*WRITTEN REQUEST:* Count the lines in the listing below that contain the string "Enable". Give only that number.

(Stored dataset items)
══════════════════════════════
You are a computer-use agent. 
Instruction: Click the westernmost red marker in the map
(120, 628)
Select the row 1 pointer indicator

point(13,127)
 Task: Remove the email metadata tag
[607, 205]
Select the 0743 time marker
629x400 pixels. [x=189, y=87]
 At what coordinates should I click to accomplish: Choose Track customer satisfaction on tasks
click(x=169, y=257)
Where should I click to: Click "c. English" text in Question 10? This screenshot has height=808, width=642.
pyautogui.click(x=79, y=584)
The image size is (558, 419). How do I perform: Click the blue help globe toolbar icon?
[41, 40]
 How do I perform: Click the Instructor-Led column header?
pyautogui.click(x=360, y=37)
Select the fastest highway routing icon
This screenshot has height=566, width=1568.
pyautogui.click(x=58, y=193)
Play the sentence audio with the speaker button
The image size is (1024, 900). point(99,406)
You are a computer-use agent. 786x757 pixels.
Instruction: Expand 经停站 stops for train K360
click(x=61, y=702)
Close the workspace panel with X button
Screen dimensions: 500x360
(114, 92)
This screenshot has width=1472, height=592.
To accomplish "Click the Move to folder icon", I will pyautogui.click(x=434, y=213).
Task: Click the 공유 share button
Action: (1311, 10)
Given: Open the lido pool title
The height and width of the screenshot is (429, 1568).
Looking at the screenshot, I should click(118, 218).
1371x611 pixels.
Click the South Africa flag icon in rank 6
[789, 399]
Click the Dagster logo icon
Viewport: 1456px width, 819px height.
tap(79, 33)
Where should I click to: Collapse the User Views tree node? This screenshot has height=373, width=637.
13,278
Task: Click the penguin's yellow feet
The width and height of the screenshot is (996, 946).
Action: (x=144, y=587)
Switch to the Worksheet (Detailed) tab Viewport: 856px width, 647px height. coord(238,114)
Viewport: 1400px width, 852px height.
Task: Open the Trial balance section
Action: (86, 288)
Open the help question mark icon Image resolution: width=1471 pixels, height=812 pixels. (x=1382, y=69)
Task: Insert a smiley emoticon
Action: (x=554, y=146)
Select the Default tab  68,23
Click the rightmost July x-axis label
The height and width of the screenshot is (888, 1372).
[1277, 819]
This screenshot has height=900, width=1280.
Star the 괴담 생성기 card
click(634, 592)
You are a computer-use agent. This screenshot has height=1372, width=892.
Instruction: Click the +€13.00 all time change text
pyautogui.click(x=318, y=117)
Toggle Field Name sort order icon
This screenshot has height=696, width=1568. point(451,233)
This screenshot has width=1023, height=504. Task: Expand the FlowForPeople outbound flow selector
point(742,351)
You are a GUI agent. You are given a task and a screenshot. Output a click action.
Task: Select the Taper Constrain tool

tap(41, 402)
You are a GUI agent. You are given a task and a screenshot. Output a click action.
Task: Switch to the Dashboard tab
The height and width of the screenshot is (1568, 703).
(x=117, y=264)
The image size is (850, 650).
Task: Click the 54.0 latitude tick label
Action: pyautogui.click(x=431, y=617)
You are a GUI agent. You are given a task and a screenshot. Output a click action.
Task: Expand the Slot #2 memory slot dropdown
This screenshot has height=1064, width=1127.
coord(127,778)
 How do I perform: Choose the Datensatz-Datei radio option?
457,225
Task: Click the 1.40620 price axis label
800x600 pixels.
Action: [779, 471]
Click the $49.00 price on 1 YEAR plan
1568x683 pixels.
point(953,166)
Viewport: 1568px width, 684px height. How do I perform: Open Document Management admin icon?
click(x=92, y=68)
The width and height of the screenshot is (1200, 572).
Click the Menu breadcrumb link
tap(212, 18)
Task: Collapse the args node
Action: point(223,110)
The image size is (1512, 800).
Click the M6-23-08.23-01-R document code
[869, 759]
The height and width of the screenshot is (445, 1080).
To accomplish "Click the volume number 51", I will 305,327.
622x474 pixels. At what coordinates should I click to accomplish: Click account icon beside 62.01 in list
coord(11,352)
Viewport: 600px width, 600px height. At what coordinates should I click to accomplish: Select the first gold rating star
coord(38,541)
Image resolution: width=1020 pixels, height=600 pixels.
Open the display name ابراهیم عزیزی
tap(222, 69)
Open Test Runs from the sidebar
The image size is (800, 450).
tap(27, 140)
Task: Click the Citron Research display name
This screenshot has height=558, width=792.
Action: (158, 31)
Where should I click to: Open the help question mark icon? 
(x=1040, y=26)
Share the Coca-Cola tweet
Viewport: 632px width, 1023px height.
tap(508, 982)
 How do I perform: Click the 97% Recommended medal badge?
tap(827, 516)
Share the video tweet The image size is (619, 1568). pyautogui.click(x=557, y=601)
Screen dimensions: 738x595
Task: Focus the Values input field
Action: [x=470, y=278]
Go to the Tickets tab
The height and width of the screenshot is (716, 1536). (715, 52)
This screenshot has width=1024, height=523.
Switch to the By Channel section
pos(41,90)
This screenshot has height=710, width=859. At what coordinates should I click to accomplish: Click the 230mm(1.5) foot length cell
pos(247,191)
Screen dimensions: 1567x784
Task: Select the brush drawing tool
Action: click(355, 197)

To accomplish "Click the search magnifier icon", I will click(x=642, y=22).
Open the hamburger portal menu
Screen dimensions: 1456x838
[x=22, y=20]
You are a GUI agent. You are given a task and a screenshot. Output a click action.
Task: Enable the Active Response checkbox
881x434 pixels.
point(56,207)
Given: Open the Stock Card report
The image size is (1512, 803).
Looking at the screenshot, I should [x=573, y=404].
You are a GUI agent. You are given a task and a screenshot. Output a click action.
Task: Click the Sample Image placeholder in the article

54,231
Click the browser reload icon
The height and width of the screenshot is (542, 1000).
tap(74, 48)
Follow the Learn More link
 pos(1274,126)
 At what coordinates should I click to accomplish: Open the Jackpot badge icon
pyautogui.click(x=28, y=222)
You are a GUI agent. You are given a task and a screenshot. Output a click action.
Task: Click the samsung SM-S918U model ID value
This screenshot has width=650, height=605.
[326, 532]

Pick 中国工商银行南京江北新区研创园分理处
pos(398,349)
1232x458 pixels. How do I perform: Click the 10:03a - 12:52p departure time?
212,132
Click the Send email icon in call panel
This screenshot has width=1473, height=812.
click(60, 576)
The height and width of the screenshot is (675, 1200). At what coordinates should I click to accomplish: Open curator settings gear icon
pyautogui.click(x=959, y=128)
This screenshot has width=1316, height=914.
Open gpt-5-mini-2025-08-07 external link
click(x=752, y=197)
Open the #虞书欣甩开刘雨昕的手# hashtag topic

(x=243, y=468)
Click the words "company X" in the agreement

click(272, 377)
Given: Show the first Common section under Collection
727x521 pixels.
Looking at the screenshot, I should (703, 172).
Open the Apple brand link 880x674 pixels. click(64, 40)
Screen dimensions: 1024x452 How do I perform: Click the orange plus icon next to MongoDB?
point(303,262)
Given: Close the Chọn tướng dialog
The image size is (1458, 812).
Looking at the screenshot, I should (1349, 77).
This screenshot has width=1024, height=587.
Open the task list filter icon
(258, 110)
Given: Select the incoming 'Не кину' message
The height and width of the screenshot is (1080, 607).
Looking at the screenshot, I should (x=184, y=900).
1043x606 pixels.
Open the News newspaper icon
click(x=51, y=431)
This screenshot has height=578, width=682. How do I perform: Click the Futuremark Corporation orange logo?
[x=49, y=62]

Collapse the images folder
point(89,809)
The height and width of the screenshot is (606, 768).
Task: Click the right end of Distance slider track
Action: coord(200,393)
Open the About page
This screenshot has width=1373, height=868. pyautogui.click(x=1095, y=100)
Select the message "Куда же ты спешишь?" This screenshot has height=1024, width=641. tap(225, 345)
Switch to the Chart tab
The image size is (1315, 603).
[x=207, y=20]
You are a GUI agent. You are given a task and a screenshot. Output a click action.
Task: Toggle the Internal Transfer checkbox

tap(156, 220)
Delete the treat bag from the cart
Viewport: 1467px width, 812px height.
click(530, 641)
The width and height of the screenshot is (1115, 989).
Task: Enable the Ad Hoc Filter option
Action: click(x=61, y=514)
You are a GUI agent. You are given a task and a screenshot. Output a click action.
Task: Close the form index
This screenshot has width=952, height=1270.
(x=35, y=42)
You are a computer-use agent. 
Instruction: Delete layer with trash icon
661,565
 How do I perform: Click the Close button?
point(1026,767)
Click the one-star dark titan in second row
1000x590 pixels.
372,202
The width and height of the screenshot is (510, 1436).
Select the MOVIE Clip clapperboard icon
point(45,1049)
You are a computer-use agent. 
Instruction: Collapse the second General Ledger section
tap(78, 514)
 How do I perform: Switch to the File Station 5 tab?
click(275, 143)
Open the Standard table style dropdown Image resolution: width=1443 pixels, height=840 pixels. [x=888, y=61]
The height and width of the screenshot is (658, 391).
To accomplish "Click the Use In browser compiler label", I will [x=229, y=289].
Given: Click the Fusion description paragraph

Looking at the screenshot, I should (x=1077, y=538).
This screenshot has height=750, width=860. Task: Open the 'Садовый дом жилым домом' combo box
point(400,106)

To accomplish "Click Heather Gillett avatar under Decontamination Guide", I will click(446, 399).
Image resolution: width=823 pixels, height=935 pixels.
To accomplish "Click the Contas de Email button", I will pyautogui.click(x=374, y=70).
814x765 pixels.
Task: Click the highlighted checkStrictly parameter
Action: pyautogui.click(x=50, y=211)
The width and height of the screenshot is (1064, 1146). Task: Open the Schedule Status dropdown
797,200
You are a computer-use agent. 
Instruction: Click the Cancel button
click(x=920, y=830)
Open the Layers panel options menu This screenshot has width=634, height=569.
══════════════════════════════
*TASK RESPONSE:* 2